Hey Occupy Wall Street... in case you're wondering what it will take to get the media to give you and your protests the coverage you fucking deserve, the short answer is: Violence. That's what the media, through their relative silence, is demanding. Either present at least the credible threat of physical violence, or they're turning their cameras elsewhere.

By comparison, the teabaggers threaten violence. That's what gets them so much coverage. You think their open carry bullshit isn't calculated to intimidate? You think their angry disruption of congressional town hall meetings wasn't all part of a carefully coordinated media/political strategy? You think the Gabrielle Giffords shooting didn't make them even more of force to be reckoned with? The entire vocabulary of the Tea Party movement is based on little but rhetorical violence. Hell, even the name of the organization pays tribute to an act of political violence. That's not an accident.

Yet when was the last time an organized protest from the American left made the powers that be nervous enough to garner wide and sustained media attention? WTO, that's when. "The Battle in Seattle." I've heard local labor organizers lament about how those "fucking anarchists" highjacked the demonstrations, causing the message to be lost in senseless acts of property damage and the incompetent and irresponsibly violent police response that followed. But the irony is, as impressively massive, well-planned, and peaceful as the WTO protests initially were, they would have garnered relatively little media attention, and would have long since been forgotten, had it not been for the violence, both private and official, that eventually ensued.

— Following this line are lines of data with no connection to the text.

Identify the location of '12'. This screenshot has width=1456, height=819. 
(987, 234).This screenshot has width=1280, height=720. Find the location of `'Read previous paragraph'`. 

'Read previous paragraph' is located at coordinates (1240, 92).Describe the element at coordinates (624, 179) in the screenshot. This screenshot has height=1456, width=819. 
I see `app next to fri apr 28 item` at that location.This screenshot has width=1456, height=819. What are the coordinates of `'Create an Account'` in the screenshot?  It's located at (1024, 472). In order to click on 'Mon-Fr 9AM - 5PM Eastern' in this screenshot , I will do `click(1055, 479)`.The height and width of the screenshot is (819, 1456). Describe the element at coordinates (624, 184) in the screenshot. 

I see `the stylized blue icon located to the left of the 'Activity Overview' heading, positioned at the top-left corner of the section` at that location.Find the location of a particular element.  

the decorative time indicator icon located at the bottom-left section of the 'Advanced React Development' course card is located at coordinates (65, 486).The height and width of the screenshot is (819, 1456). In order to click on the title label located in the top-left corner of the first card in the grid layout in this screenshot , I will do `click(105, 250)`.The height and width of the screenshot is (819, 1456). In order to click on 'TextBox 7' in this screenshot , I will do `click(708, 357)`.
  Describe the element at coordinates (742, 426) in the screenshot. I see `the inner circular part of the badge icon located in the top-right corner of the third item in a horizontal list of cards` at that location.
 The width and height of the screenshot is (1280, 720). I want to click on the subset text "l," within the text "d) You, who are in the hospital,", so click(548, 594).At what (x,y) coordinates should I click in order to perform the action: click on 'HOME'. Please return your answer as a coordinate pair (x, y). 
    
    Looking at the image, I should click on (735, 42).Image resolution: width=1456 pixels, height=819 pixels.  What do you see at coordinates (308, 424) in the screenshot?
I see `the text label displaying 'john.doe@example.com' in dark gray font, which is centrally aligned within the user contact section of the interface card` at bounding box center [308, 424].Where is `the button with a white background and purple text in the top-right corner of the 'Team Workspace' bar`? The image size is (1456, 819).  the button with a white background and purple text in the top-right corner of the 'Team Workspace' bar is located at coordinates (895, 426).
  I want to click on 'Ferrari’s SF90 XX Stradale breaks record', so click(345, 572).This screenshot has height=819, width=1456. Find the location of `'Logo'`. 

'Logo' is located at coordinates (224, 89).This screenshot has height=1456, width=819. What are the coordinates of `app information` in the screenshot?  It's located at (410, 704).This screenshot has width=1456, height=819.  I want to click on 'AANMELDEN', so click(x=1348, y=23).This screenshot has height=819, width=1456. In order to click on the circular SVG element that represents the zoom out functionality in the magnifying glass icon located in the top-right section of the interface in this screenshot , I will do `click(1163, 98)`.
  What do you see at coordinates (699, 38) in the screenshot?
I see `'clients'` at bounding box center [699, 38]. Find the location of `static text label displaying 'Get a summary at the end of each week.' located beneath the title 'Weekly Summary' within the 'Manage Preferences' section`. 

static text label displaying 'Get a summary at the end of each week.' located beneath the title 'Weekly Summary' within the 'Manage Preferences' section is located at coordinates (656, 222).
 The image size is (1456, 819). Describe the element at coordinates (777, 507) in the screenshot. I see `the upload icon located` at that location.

The point is, allowing yourselves to be calmly herded onto bridges and arrested, or penned defenselessly behind mesh fences where you can be casually maced... that's simply not a good enough story. Nobody fears a peaceful protest. And while demonstrators may think they're following in the successful civil disobedience footsteps of Gandhi and Martin Luther King Jr., history tells us that it was state sponsored/sanctioned violence against the people, such as the Jallianwala Bagh massacre or the many brutal murders and attacks in the apartheid South, that ultimately sparked the public sympathy that led to reform. So unless you can at least provoke the police toward bloodshed—unless some of you actually martyr your bodies (or like Gandhi and MLK, your lives) to the cause—peaceful non-compliance will get you nowhere.

At least, with the media. Remember, the press doesn't view you as victims. You're disrupting the daily routines of everyday life. That makes you a nuisance. Furthermore, the corporate media journalists you're asking for coverage owe their very livelihood to some of the very same corporations and financiers you're protesting, so, um, good luck with that. But give them a little violence, well, that's a visual the media can't resist.

To be clear, I'm not advocating violence. I don't actually want to see anybody get hurt. But if your goal is to get the nation to pay attention to you and your message, well, you know, violence works. Because if experience has taught us anything, it's that the threat of violence is the only thing our media and political establishment appear to take seriously.